* Start AVAILABLE RECORDS *
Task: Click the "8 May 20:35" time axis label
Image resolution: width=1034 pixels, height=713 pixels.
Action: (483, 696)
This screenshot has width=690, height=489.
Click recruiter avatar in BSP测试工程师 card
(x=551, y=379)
* End AVAILABLE RECORDS *
* Start AVAILABLE RECORDS *
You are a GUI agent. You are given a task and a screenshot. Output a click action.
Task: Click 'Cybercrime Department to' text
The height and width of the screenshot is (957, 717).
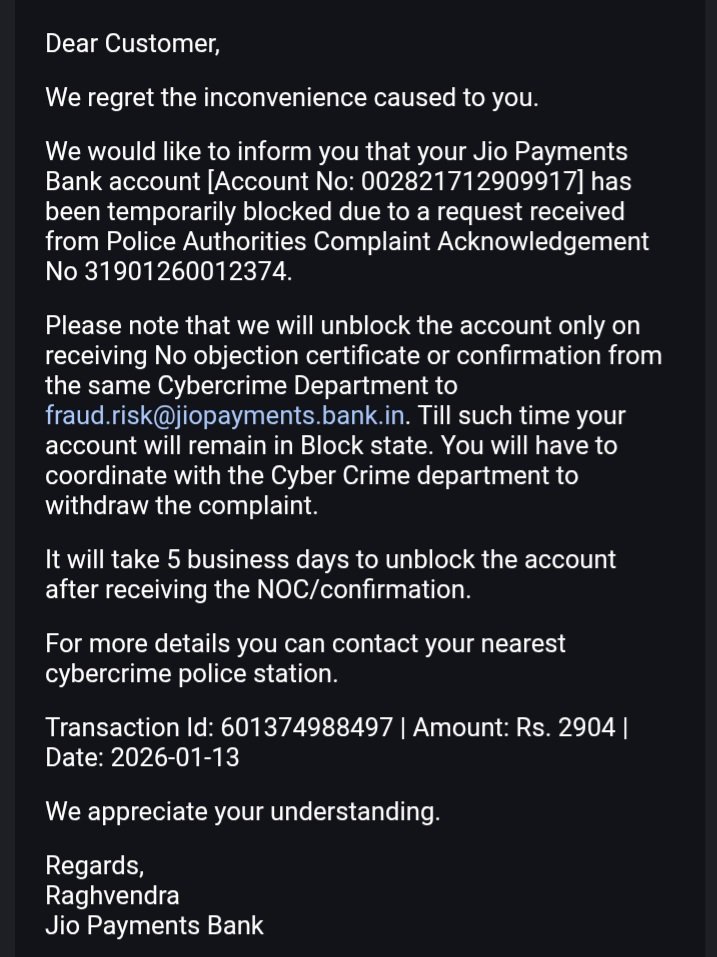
* End AVAILABLE RECORDS *
**DIRECTIVE**
Render the listing lines starting at the one containing "Task: Click the" and ending at the one containing "(x=551, y=379)" as a numbered list, leaving out any blank lines.

**OUTPUT FOR THIS EXERCISE**
1. Task: Click the "8 May 20:35" time axis label
2. Image resolution: width=1034 pixels, height=713 pixels.
3. Action: (483, 696)
4. This screenshot has width=690, height=489.
5. Click recruiter avatar in BSP测试工程师 card
6. (x=551, y=379)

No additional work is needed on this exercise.